Fires release heat, and some of that heat is in the form of infrared energy that can be picked up even hundreds or thousands of km away by remote sensing instruments operating onboard Earth orbiting satellites.
This method of fire detection can be used to identify the location of landscape fires burning anywhere on Earth, and also to measure their strength, which relates for example, to how much material they are burning and releasing into the atmosphere in the form of smoke containing both gases and particulates.
The European Sentinel-3 satellite series carries an instrument called the Sea and Land Surface Temperature Radiometer (SLSTR), which can be used for this application.

Scientists at NCEO-Kings College London have designed and wrote the algorithm for the European Space Agency (ESA) and EUMETSAT that produces this information in near real time from the SLSTR data, to support for example, global and regional air quality forecasting.

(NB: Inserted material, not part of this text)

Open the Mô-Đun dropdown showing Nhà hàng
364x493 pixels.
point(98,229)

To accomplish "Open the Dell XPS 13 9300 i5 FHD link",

The same team are also partners in the C3S project that takes these daily global data and makes them into simple, easy to use, consistent near-monthly products focused on quantifying the amount of fire on Earth. Such products can for example be used to identify how the amount of fire is changing over time – for example, in response to changes in climate or human use of the land.
The four planned Sentinel-3 satellites are scheduled to operate for around 15 years, and will then be replaced by even more capable versions being designed currently to generate an even longer-term dataset.
The overpass time of Sentinel-3 is very similar to that of the MODIS instrument onboard NASAs Terra satellite – and hence the SLSTR active fire detection dataset is likely to be used in conjunction with the Terra MODIS record stretching back to the early 2000s to deliver a very long term record capable of being mined to understand how and where patterns of fire are changing, and ultimately the drivers of this. Such information can then be used to evaluate and improve the type of Earth system models used to forecast future climate, which themselves need generally need to include the modelling of landscape fires and the carbon they release to the atmosphere.